But in her ‘heart’ she remembered the young man she had met in the great house and wished to meet him again.

Now the old Earl had a lazy, surly, sullen servant; the Croggan, who had been a skinner and tanner by trade and as the gardener said:

            “Was always to be ‘scented’ before he was ever seen!” 

              For the scent of death is not so easily washed away.

And he still reeked of the bestial smells of the slaughterhouse and the tannery. 

Julitta had always been terrified of him and trembled in fear at the foul smell of dead beasts and old bones, that accompanied him everywhere. 

He worked in the stables. He mended the carriage harness; he worked the leather with his sharp knife, with his shears and cord and strong steel needles. His hands were like his heart, coarse and muscular and hardened. The veins and arteries stood up all blue and black, filled with the bad blood that coursed through them. Anyone the old earl favoured he resented; he particularly resented the easy life of Julitta and her nurse. 

When the earl told him to repair his mother’s harness and carriage for Julitta, he grumbled and complained that: 

                     “The ‘chit’ of a girl was no better than they once were.”

 And he pointed over his shoulder to the cambrel for game, on which dead pheasants and gleanies were hung. He said under his breath:

             “We know of that sort!  Fine feathers do not a fine bird make.” 

He took his time with the harness; so long that before he had the horse and carriage ready, the old earl fell ill and died, leaving Julitta without her guardian or a settlement. 

                          The guardianship now fell to the new earl.

 As soon as he called upon his ward, he recognized the fruit thief.
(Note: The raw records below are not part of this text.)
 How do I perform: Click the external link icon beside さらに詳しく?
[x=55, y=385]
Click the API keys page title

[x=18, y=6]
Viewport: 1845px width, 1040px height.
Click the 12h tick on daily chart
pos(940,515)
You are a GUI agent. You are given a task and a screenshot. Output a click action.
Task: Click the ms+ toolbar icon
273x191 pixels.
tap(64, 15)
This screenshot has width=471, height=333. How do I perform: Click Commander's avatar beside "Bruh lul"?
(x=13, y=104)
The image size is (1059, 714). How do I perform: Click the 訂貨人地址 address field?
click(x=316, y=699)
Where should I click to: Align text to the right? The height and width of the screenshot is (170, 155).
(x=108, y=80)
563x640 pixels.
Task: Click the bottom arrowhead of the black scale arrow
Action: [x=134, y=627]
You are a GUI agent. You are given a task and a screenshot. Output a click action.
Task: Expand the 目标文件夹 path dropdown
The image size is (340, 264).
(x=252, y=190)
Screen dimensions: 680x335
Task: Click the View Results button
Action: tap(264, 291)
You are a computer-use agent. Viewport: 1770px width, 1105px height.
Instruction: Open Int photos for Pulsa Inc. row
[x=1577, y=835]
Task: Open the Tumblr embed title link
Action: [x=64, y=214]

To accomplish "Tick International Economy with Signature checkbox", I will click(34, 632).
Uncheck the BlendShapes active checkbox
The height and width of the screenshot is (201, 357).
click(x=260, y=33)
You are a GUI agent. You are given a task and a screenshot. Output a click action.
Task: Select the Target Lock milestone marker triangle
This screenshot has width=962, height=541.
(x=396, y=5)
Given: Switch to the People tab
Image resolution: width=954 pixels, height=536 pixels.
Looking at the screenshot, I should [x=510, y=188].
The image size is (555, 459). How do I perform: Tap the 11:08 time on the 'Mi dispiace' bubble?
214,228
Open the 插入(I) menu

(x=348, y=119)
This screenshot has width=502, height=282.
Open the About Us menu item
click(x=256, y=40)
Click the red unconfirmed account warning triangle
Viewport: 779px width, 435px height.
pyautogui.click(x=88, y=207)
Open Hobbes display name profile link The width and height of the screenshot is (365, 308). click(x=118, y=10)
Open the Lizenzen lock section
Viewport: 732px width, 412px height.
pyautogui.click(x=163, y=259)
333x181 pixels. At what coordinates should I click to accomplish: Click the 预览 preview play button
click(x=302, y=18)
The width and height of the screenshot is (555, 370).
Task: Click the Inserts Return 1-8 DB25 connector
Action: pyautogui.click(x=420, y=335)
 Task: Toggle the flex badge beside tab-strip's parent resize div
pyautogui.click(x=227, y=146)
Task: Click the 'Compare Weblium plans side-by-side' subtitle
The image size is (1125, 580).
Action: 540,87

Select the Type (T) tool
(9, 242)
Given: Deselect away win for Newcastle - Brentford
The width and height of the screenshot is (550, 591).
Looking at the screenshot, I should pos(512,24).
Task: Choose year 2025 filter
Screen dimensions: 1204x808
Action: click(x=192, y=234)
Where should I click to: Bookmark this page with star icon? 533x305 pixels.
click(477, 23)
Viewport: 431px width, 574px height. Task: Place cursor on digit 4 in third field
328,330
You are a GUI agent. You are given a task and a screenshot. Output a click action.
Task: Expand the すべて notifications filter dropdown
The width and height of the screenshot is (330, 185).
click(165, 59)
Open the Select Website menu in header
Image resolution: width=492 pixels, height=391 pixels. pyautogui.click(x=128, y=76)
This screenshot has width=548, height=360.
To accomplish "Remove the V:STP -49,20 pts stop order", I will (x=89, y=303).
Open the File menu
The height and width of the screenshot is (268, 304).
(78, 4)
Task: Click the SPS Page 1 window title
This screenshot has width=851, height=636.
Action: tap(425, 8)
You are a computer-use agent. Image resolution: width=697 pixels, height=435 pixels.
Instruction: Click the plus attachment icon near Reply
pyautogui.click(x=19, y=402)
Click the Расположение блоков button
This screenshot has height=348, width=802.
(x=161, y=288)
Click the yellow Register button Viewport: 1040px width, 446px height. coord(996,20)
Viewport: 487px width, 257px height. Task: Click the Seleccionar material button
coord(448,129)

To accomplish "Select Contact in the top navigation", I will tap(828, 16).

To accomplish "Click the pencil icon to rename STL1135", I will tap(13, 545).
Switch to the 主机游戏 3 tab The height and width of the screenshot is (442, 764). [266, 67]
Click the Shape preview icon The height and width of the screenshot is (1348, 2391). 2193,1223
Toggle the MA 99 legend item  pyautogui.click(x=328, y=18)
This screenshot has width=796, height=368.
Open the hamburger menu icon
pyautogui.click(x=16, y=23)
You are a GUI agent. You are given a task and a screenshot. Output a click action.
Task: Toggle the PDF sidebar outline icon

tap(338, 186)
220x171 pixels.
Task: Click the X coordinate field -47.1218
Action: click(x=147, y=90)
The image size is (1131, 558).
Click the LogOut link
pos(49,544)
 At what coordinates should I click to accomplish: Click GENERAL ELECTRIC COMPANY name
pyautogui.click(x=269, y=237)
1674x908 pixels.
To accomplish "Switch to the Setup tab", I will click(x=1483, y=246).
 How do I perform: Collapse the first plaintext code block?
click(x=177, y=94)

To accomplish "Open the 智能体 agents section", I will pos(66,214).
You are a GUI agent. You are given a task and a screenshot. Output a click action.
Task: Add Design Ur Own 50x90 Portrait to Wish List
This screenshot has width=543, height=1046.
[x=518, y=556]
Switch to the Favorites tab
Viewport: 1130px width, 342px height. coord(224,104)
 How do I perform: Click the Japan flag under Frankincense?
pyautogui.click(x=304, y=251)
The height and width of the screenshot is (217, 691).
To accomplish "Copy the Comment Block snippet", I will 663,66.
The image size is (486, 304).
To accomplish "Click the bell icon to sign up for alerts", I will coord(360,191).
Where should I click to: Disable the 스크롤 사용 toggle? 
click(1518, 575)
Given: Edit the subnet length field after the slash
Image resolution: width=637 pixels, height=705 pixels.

He began to court Julitta but try as he might he could not persuade her to marry him. The young woman was haunted by the omen; she feared she would die, as the old nurse foretold. However, when the young earl discovered that Julitta had promised to only marry someone acceptable to the Earl of Mount Edgcumbe, he announced:

       “Well I’m now the Earl so I can decree, you will never marry anyone! 

                              Unless you marry me!”

 At first, she refused. What could she do? Keep her promise to the old Earl or obey the new? 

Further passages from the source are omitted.